Set down all of the records word for word.

Material to process -
[Start of section]

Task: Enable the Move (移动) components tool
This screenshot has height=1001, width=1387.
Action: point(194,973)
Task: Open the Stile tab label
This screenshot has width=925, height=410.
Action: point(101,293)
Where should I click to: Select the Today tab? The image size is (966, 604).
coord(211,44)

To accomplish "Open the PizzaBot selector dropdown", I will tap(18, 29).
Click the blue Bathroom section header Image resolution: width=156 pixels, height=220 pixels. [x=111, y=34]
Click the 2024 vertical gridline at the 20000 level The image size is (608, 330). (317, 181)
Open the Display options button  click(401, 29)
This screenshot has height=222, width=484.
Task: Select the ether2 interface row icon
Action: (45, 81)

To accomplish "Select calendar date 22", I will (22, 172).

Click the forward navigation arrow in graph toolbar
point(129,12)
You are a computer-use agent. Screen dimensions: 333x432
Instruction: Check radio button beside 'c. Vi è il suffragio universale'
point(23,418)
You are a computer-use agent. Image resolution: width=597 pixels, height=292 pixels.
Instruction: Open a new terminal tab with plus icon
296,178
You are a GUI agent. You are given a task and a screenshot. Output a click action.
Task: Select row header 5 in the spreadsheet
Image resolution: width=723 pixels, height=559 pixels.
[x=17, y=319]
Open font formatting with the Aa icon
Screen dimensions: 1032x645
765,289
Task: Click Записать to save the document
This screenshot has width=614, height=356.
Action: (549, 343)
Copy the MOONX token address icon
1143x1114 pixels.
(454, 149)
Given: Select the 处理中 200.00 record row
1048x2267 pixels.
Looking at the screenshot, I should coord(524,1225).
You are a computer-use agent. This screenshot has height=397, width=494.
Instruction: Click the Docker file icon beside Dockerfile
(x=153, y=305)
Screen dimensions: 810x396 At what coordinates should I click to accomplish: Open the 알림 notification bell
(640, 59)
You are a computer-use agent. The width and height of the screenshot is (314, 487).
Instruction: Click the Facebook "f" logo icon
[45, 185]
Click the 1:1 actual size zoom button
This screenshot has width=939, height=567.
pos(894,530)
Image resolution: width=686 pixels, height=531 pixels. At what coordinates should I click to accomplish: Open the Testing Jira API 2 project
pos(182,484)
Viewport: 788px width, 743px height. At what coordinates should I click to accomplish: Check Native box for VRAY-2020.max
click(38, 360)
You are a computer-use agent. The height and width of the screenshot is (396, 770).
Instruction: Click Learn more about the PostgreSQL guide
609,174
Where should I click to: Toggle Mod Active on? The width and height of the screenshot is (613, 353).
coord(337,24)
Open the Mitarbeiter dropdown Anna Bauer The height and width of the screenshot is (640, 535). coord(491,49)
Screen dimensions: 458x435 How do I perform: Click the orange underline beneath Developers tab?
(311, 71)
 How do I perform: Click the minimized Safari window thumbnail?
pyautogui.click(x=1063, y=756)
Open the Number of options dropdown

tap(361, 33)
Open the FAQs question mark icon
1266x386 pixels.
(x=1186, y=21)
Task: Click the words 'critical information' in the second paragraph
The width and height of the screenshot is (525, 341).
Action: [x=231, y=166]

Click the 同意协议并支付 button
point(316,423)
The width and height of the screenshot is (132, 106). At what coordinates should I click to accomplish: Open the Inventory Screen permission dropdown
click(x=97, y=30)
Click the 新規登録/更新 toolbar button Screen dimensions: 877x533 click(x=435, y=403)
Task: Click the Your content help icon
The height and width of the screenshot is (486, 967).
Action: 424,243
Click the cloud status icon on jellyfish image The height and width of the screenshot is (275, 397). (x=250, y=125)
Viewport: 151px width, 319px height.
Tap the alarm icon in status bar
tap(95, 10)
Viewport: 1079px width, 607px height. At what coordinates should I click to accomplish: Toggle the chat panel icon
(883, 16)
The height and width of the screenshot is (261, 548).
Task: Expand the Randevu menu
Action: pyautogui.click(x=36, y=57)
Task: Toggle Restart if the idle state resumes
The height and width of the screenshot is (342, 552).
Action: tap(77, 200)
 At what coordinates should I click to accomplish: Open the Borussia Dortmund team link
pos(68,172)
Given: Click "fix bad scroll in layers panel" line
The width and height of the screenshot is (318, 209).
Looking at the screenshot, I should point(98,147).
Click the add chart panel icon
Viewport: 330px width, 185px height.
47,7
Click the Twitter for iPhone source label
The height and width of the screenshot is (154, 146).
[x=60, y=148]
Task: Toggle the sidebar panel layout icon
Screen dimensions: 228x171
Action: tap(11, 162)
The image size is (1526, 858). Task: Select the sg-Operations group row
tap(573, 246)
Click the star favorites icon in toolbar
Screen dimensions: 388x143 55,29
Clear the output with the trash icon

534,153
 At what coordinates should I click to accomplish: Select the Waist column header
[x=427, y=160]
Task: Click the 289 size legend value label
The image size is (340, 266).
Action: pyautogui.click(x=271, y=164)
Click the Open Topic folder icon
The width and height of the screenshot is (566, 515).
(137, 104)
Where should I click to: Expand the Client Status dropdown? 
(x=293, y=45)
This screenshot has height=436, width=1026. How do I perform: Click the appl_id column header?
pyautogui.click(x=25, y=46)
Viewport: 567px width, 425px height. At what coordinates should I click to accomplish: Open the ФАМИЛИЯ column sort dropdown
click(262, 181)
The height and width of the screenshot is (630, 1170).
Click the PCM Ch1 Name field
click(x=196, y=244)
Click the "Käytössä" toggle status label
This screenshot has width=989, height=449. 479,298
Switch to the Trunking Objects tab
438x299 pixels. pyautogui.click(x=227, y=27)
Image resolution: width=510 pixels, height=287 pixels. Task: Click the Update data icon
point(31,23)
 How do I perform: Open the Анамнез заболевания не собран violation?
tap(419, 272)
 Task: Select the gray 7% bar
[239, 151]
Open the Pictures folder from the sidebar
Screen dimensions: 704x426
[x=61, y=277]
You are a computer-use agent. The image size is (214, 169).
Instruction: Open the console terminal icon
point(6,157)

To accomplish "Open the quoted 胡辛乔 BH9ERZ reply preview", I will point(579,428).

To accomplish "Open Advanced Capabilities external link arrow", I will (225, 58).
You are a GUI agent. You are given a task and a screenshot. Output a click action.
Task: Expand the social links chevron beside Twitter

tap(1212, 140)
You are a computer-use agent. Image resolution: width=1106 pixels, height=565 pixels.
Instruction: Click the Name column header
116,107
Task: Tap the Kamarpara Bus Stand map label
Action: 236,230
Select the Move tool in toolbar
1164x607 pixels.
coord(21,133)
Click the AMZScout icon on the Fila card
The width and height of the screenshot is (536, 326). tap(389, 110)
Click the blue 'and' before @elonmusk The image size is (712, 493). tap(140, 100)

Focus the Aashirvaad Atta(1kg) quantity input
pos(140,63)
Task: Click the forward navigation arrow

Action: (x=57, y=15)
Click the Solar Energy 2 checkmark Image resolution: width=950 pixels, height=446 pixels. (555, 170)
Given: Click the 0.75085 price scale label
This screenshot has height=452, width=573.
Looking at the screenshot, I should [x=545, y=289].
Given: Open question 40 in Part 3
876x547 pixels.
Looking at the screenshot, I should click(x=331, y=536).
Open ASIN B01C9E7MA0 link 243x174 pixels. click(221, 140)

[End of section]

Response box -
Task: Enable the Move (移动) components tool
This screenshot has height=1001, width=1387.
Action: point(194,973)
Task: Open the Stile tab label
This screenshot has width=925, height=410.
Action: point(101,293)
Where should I click to: Select the Today tab? The image size is (966, 604).
coord(211,44)

To accomplish "Open the PizzaBot selector dropdown", I will tap(18, 29).
Click the blue Bathroom section header Image resolution: width=156 pixels, height=220 pixels. [x=111, y=34]
Click the 2024 vertical gridline at the 20000 level The image size is (608, 330). (317, 181)
Open the Display options button  click(401, 29)
This screenshot has height=222, width=484.
Task: Select the ether2 interface row icon
Action: (45, 81)

To accomplish "Select calendar date 22", I will (22, 172).

Click the forward navigation arrow in graph toolbar
point(129,12)
You are a computer-use agent. Screen dimensions: 333x432
Instruction: Check radio button beside 'c. Vi è il suffragio universale'
point(23,418)
You are a computer-use agent. Image resolution: width=597 pixels, height=292 pixels.
Instruction: Open a new terminal tab with plus icon
296,178
You are a GUI agent. You are given a task and a screenshot. Output a click action.
Task: Select row header 5 in the spreadsheet
Image resolution: width=723 pixels, height=559 pixels.
[x=17, y=319]
Open font formatting with the Aa icon
Screen dimensions: 1032x645
765,289
Task: Click Записать to save the document
This screenshot has width=614, height=356.
Action: (549, 343)
Copy the MOONX token address icon
1143x1114 pixels.
(454, 149)
Given: Select the 处理中 200.00 record row
1048x2267 pixels.
Looking at the screenshot, I should coord(524,1225).
You are a computer-use agent. This screenshot has height=397, width=494.
Instruction: Click the Docker file icon beside Dockerfile
(x=153, y=305)
Screen dimensions: 810x396 At what coordinates should I click to accomplish: Open the 알림 notification bell
(640, 59)
You are a computer-use agent. The width and height of the screenshot is (314, 487).
Instruction: Click the Facebook "f" logo icon
[45, 185]
Click the 1:1 actual size zoom button
This screenshot has width=939, height=567.
pos(894,530)
Image resolution: width=686 pixels, height=531 pixels. At what coordinates should I click to accomplish: Open the Testing Jira API 2 project
pos(182,484)
Viewport: 788px width, 743px height. At what coordinates should I click to accomplish: Check Native box for VRAY-2020.max
click(38, 360)
You are a computer-use agent. The height and width of the screenshot is (396, 770).
Instruction: Click Learn more about the PostgreSQL guide
609,174
Where should I click to: Toggle Mod Active on? The width and height of the screenshot is (613, 353).
coord(337,24)
Open the Mitarbeiter dropdown Anna Bauer The height and width of the screenshot is (640, 535). coord(491,49)
Screen dimensions: 458x435 How do I perform: Click the orange underline beneath Developers tab?
(311, 71)
 How do I perform: Click the minimized Safari window thumbnail?
pyautogui.click(x=1063, y=756)
Open the Number of options dropdown

tap(361, 33)
Open the FAQs question mark icon
1266x386 pixels.
(x=1186, y=21)
Task: Click the words 'critical information' in the second paragraph
The width and height of the screenshot is (525, 341).
Action: [x=231, y=166]

Click the 同意协议并支付 button
point(316,423)
The width and height of the screenshot is (132, 106). At what coordinates should I click to accomplish: Open the Inventory Screen permission dropdown
click(x=97, y=30)
Click the 新規登録/更新 toolbar button Screen dimensions: 877x533 click(x=435, y=403)
Task: Click the Your content help icon
The height and width of the screenshot is (486, 967).
Action: 424,243
Click the cloud status icon on jellyfish image The height and width of the screenshot is (275, 397). (x=250, y=125)
Viewport: 151px width, 319px height.
Tap the alarm icon in status bar
tap(95, 10)
Viewport: 1079px width, 607px height. At what coordinates should I click to accomplish: Toggle the chat panel icon
(883, 16)
The height and width of the screenshot is (261, 548).
Task: Expand the Randevu menu
Action: pyautogui.click(x=36, y=57)
Task: Toggle Restart if the idle state resumes
The height and width of the screenshot is (342, 552).
Action: tap(77, 200)
 At what coordinates should I click to accomplish: Open the Borussia Dortmund team link
pos(68,172)
Given: Click "fix bad scroll in layers panel" line
The width and height of the screenshot is (318, 209).
Looking at the screenshot, I should point(98,147).
Click the add chart panel icon
Viewport: 330px width, 185px height.
47,7
Click the Twitter for iPhone source label
The height and width of the screenshot is (154, 146).
[x=60, y=148]
Task: Toggle the sidebar panel layout icon
Screen dimensions: 228x171
Action: tap(11, 162)
The image size is (1526, 858). Task: Select the sg-Operations group row
tap(573, 246)
Click the star favorites icon in toolbar
Screen dimensions: 388x143 55,29
Clear the output with the trash icon

534,153
 At what coordinates should I click to accomplish: Select the Waist column header
[x=427, y=160]
Task: Click the 289 size legend value label
The image size is (340, 266).
Action: pyautogui.click(x=271, y=164)
Click the Open Topic folder icon
The width and height of the screenshot is (566, 515).
(137, 104)
Where should I click to: Expand the Client Status dropdown? 
(x=293, y=45)
This screenshot has height=436, width=1026. How do I perform: Click the appl_id column header?
pyautogui.click(x=25, y=46)
Viewport: 567px width, 425px height. At what coordinates should I click to accomplish: Open the ФАМИЛИЯ column sort dropdown
click(262, 181)
The height and width of the screenshot is (630, 1170).
Click the PCM Ch1 Name field
click(x=196, y=244)
Click the "Käytössä" toggle status label
This screenshot has width=989, height=449. 479,298
Switch to the Trunking Objects tab
438x299 pixels. pyautogui.click(x=227, y=27)
Image resolution: width=510 pixels, height=287 pixels. Task: Click the Update data icon
point(31,23)
 How do I perform: Open the Анамнез заболевания не собран violation?
tap(419, 272)
 Task: Select the gray 7% bar
[239, 151]
Open the Pictures folder from the sidebar
Screen dimensions: 704x426
[x=61, y=277]
You are a computer-use agent. The image size is (214, 169).
Instruction: Open the console terminal icon
point(6,157)

To accomplish "Open the quoted 胡辛乔 BH9ERZ reply preview", I will point(579,428).

To accomplish "Open Advanced Capabilities external link arrow", I will (225, 58).
You are a GUI agent. You are given a task and a screenshot. Output a click action.
Task: Expand the social links chevron beside Twitter

tap(1212, 140)
You are a computer-use agent. Image resolution: width=1106 pixels, height=565 pixels.
Instruction: Click the Name column header
116,107
Task: Tap the Kamarpara Bus Stand map label
Action: 236,230
Select the Move tool in toolbar
1164x607 pixels.
coord(21,133)
Click the AMZScout icon on the Fila card
The width and height of the screenshot is (536, 326). tap(389, 110)
Click the blue 'and' before @elonmusk The image size is (712, 493). tap(140, 100)

Focus the Aashirvaad Atta(1kg) quantity input
pos(140,63)
Task: Click the forward navigation arrow

Action: (x=57, y=15)
Click the Solar Energy 2 checkmark Image resolution: width=950 pixels, height=446 pixels. (555, 170)
Given: Click the 0.75085 price scale label
This screenshot has height=452, width=573.
Looking at the screenshot, I should [x=545, y=289].
Given: Open question 40 in Part 3
876x547 pixels.
Looking at the screenshot, I should click(x=331, y=536).
Open ASIN B01C9E7MA0 link 243x174 pixels. click(221, 140)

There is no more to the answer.